Building for the Future - First Look Fall/Winter 2017

December 21, 2017

EBB RenderingIn higher education, keeping up with the competition is the same as being behind the competition. In order to be a step ahead, the University of Mount Union’s current strategic plan, Compass 2021, focuses on a number of initiatives, one of which is to cultivate an innovative and expanding academic environment. One way this is being addressed is through renovations to the Engineering and Business Building (EBB), a facility that truly illustrates mount union’s commitment to the liberal arts, real-word experience, and preparation for success.

The University’s programs in business and engineering are growing, and they will soon outgrow the EBB within which they are housed.  

Today, 250 of Mount Union’s roughly 2,000 undergraduate students are majoring in programs housed within the Department of Economics, Accounting, and Business Administration, and 200 more are pursuing minors in business, accounting, or economics. 

The engineering program has grown rapidly in the past seven years as well, now serving 170 students in its ABET-accredited programs in civil engineering and mechanical engineering. In addition, the University has launched three new engineering majors – electrical engineering, computer engineering, and biomedical engineering – which are slated to begin in the fall of 2018.

Departmental Collaboration
It is not a coincidence that the Department of Economics, Accounting, and Business Administration and the Department of Engineering are in the same building. 

One of the four pillars of an exceptional engineering education at Mount Union is integrating engineering knowledge with essential business skills. As part of the engineering curriculum, third-year students in the department partner with business students to design prototypes for products that solve a problem. In the spring of 2017, such prototypes were presented to members of the community and industry leaders at the first ever Engineering Design Expo. This showcase of interdepartmental, hands-on work allows new research ideas to come to life and offers real-world opportunities before students enter the post-graduate workforce.

Plan for the Future
To properly accommodate and maintain adjacency and synergies between its programs in business and engineering, Mount Union has developed a two-fold plan for growth.  

Makerspace Rendering 1

In Tolerton and Hood Hall (T-H), which connects to the EBB, engineering classrooms, labs, and offices will be created through a significant renovation of space that will be vacated by moving the Department of Sociology and Criminal Justice and Department of Mathematics to other quarters on campus. The engineering program will, thus, operate in both the EBB and T-H.
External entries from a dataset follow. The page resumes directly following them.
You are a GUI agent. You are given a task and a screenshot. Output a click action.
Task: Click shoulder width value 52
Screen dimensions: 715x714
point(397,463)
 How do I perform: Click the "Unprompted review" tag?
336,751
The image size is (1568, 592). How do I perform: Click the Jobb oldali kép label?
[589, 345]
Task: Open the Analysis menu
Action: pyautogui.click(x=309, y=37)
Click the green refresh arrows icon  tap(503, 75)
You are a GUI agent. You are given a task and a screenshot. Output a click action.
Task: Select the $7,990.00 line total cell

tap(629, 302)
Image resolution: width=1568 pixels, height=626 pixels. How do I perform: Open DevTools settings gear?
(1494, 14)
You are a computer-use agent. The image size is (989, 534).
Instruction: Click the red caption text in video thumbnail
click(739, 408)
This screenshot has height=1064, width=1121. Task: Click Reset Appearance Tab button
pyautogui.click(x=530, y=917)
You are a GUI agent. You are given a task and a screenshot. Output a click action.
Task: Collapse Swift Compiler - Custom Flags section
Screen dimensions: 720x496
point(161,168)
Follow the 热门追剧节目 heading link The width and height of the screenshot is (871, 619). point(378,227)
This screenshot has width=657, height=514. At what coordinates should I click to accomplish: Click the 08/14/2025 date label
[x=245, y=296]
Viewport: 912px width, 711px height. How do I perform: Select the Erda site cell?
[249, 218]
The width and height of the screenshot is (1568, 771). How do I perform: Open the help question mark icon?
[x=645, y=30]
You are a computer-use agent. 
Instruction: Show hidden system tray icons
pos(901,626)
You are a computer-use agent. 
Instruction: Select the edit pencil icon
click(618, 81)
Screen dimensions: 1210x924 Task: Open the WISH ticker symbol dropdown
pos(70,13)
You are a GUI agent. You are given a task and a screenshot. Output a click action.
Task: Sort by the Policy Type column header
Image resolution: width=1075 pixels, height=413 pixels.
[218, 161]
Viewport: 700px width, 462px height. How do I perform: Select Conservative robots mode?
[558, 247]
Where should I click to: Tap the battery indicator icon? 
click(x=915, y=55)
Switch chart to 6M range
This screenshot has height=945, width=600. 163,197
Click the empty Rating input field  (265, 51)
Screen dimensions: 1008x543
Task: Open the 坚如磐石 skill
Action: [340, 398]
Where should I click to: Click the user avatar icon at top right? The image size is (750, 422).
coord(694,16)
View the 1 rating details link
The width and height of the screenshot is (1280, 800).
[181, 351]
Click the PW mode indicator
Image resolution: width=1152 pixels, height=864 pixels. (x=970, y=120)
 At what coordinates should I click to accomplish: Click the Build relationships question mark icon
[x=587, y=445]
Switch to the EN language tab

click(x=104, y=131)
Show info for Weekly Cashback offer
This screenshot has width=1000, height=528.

“During the 2010-2011 Academic Year, Mount Union began renovation of its former sciences facility, now known as the EBB, converting it for use by the University’s Department of Economics, Accounting, and Business Administration and the then-forming Department of Engineering,” said Greg King ’89, vice president for university advancement. “The plan has worked well, as both departments have experienced growth and we find ourselves in the enviable position of needing additional space to help support their programs.” 

Makerspace Rendering 2

A dramatic addition to the EBB of roughly 7,000 square feet, visible from the Quad area at the heart of the campus, will provide needed space for a large business classroom suite. It also will provide auxiliary space that may be used, as needed in the future, for additional business faculty offices, group study areas, or maker space as the overlap of business and engineering is fostered. In addition, several business program classrooms and seminar rooms in the EBB will be renovated and updated with appropriate equipment and software. 

As the University takes significant steps to increase the quality and impact of its business and engineering programs, this renovation and addition will provide students with the modern facilities needed to enhance their learning.